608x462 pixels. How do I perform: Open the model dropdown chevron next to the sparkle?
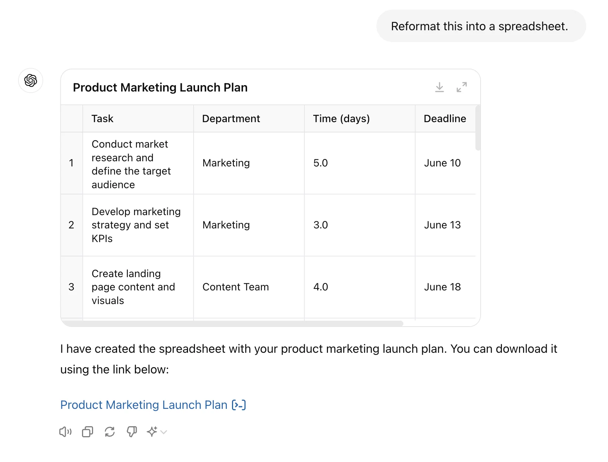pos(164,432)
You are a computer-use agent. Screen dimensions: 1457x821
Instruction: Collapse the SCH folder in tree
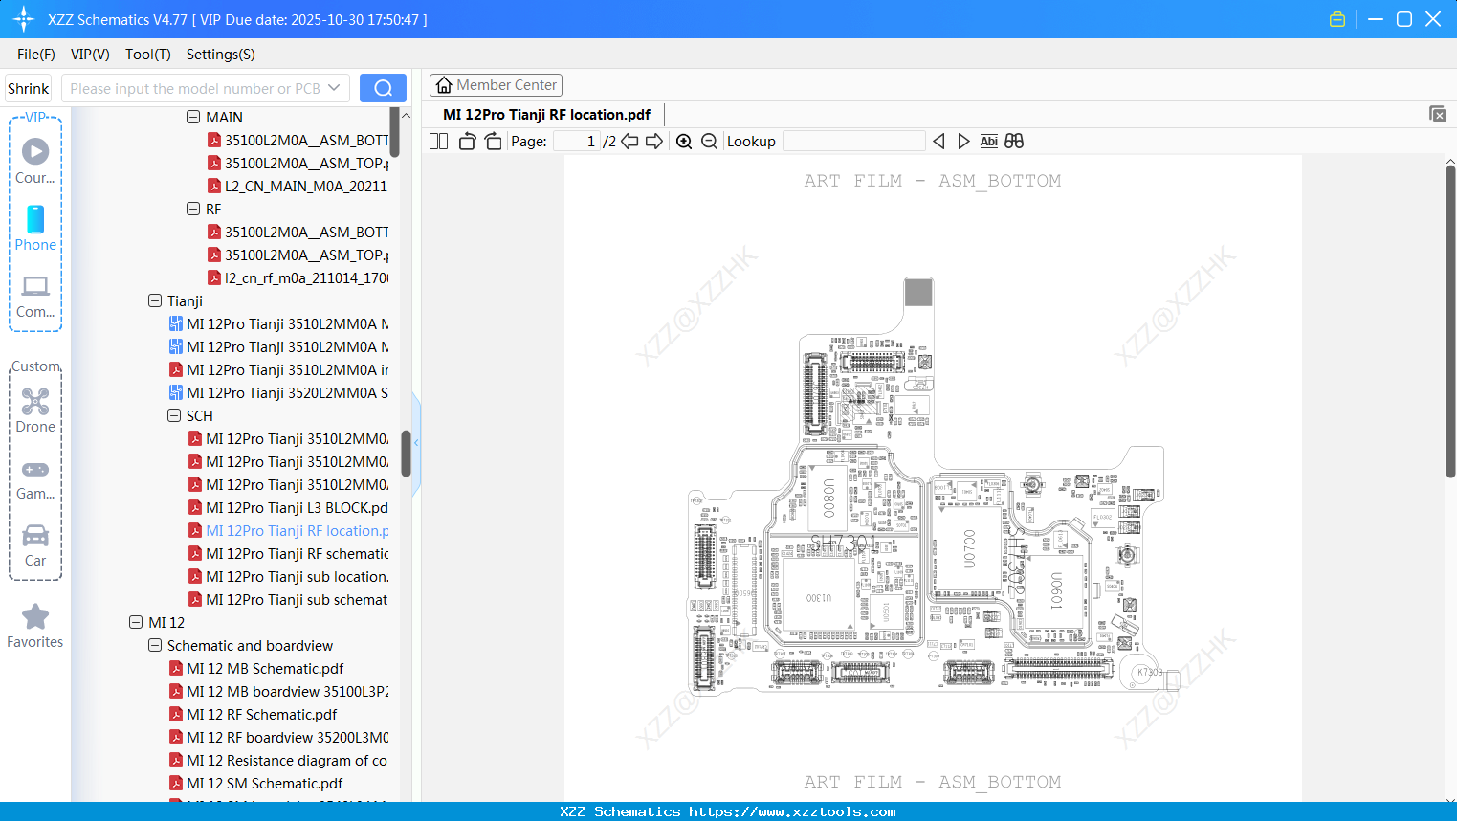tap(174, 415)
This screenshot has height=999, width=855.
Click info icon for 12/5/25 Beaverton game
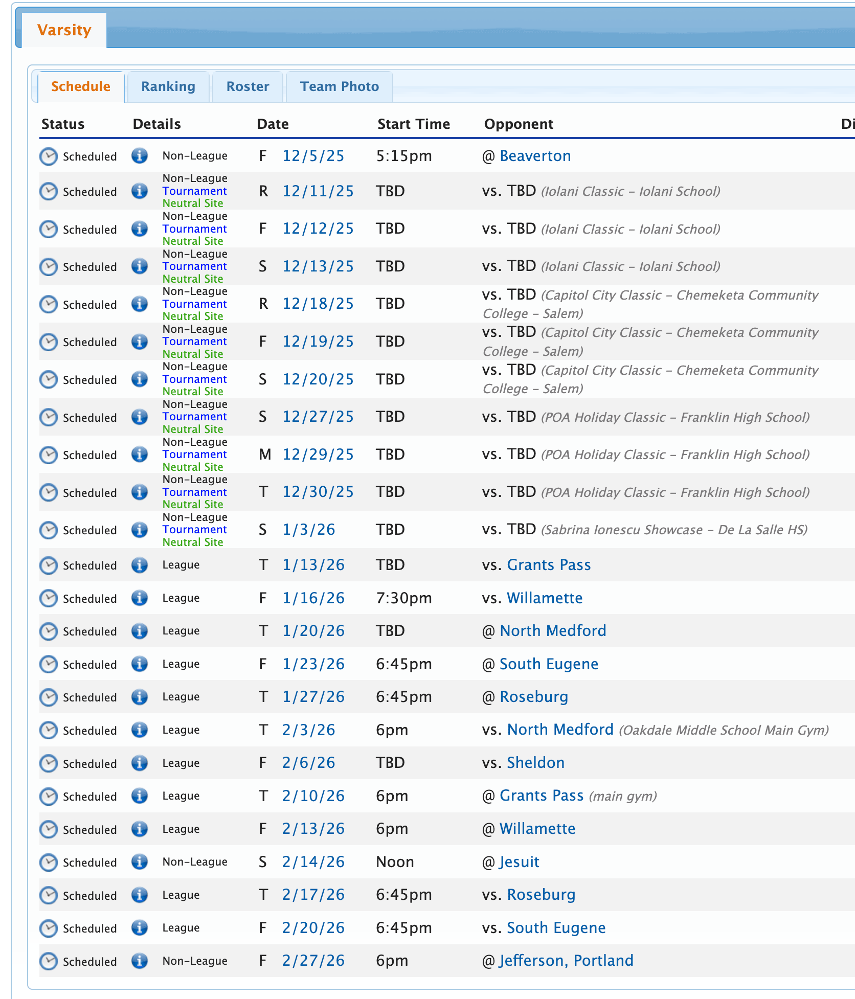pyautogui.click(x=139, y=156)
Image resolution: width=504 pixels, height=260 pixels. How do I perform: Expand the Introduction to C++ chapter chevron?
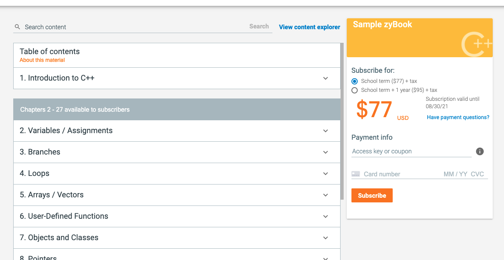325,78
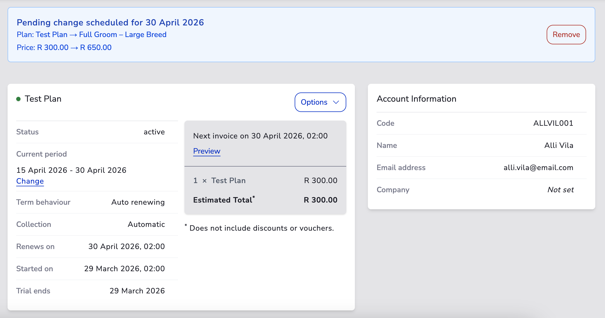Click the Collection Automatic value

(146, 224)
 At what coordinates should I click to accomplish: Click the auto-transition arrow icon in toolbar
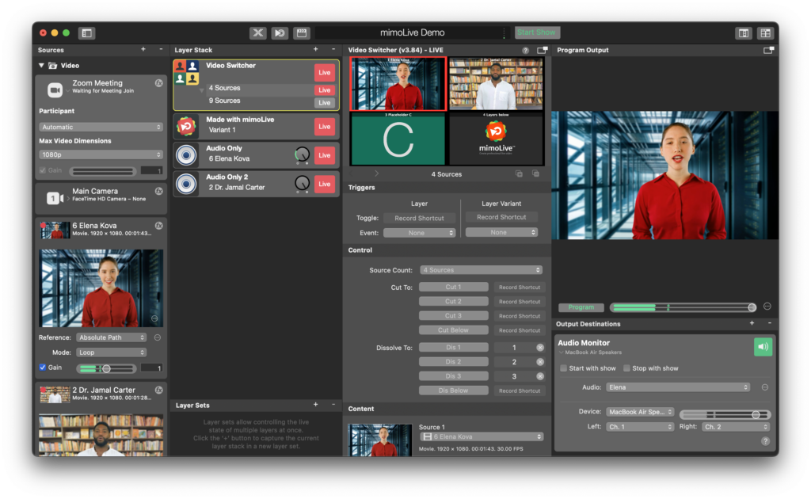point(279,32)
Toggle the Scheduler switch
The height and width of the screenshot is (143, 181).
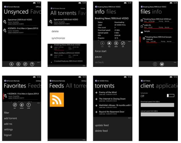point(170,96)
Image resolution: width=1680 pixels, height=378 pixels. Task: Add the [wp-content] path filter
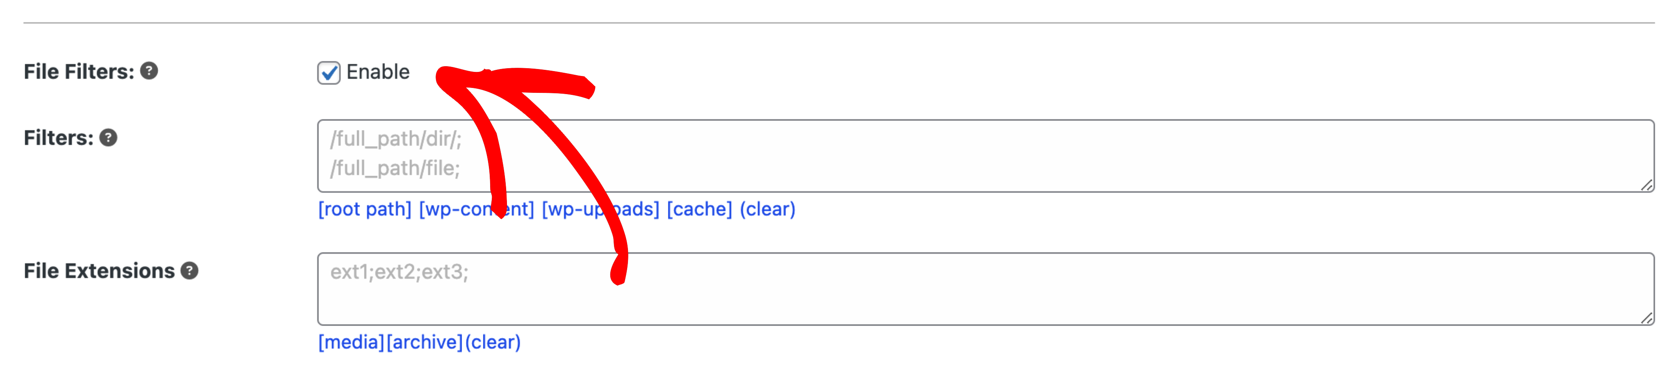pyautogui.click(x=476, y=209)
_ _ _ _ _ _ _
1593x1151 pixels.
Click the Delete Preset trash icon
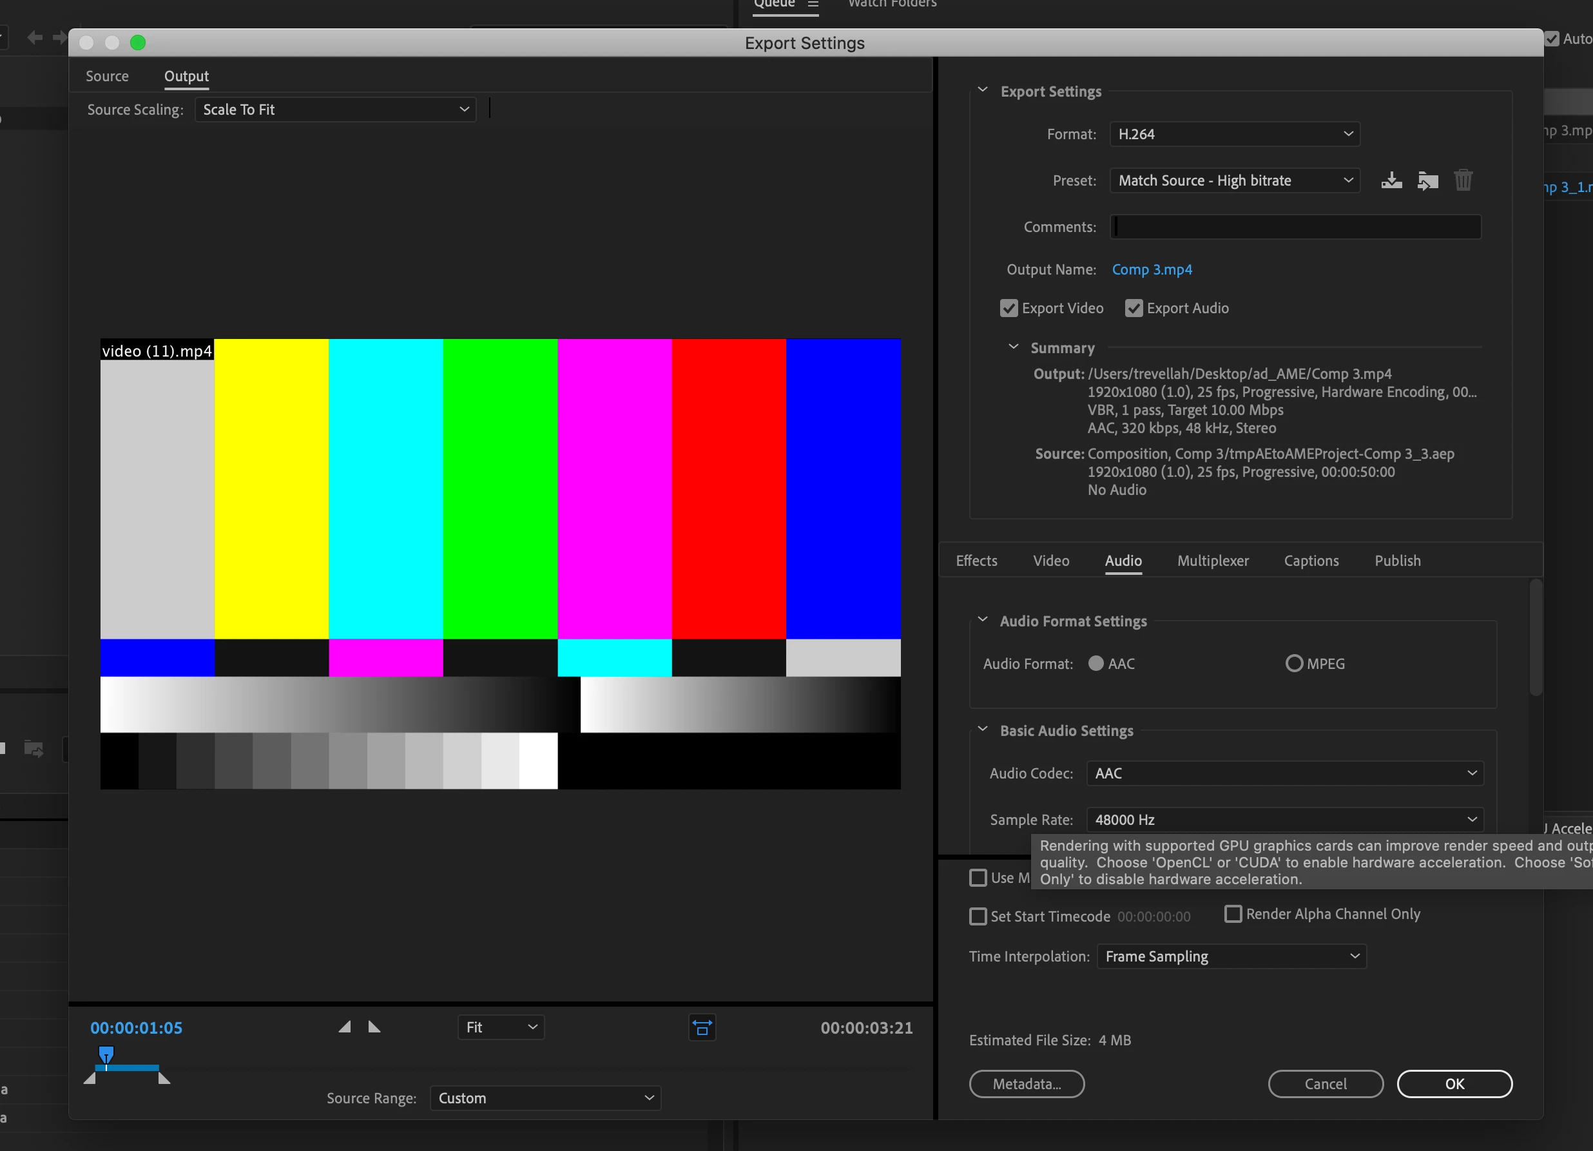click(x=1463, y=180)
_ _ _ _ _ _ _
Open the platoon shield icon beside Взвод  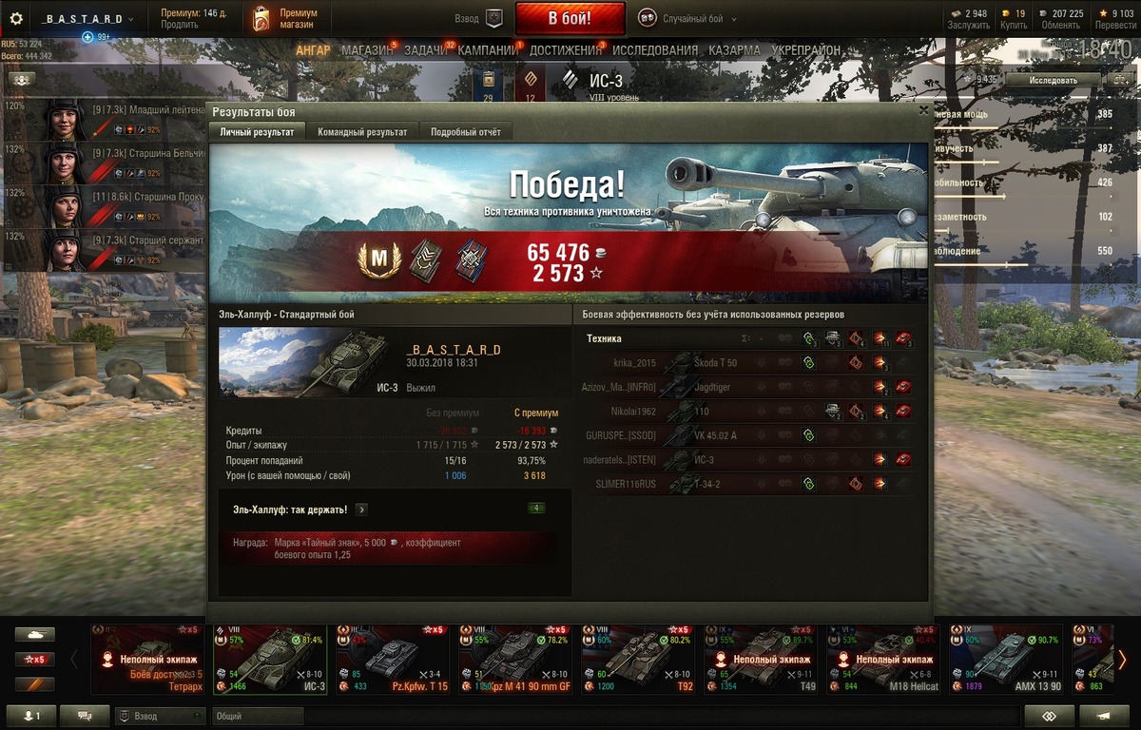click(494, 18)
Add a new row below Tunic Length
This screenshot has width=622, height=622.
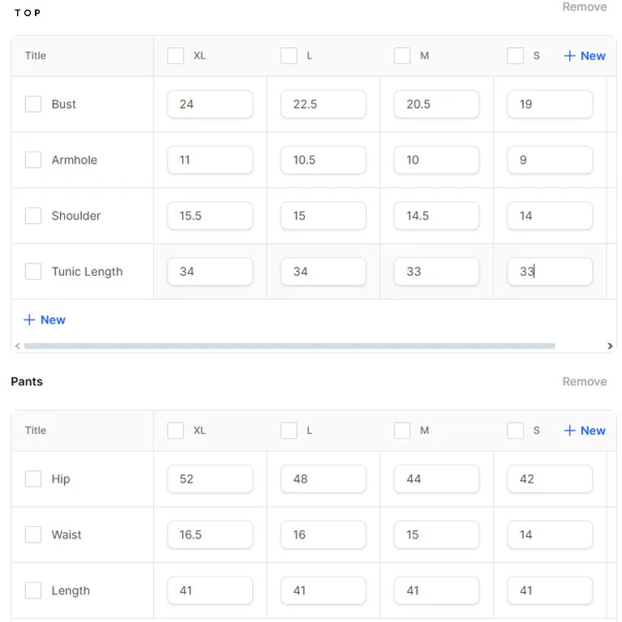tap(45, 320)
_ _ _ _ _ _ _
**Written exercise**
Can you render the lines of the records as a numbered list, starting at the line containing "Image resolution: width=1680" and ending at the line containing "pyautogui.click(x=476, y=209)", with both of those lines included? Skip any blank lines and leave the pictures out.

**Task response**
1. Image resolution: width=1680 pixels, height=378 pixels. Task: Add the [wp-content] path filter
2. pyautogui.click(x=476, y=209)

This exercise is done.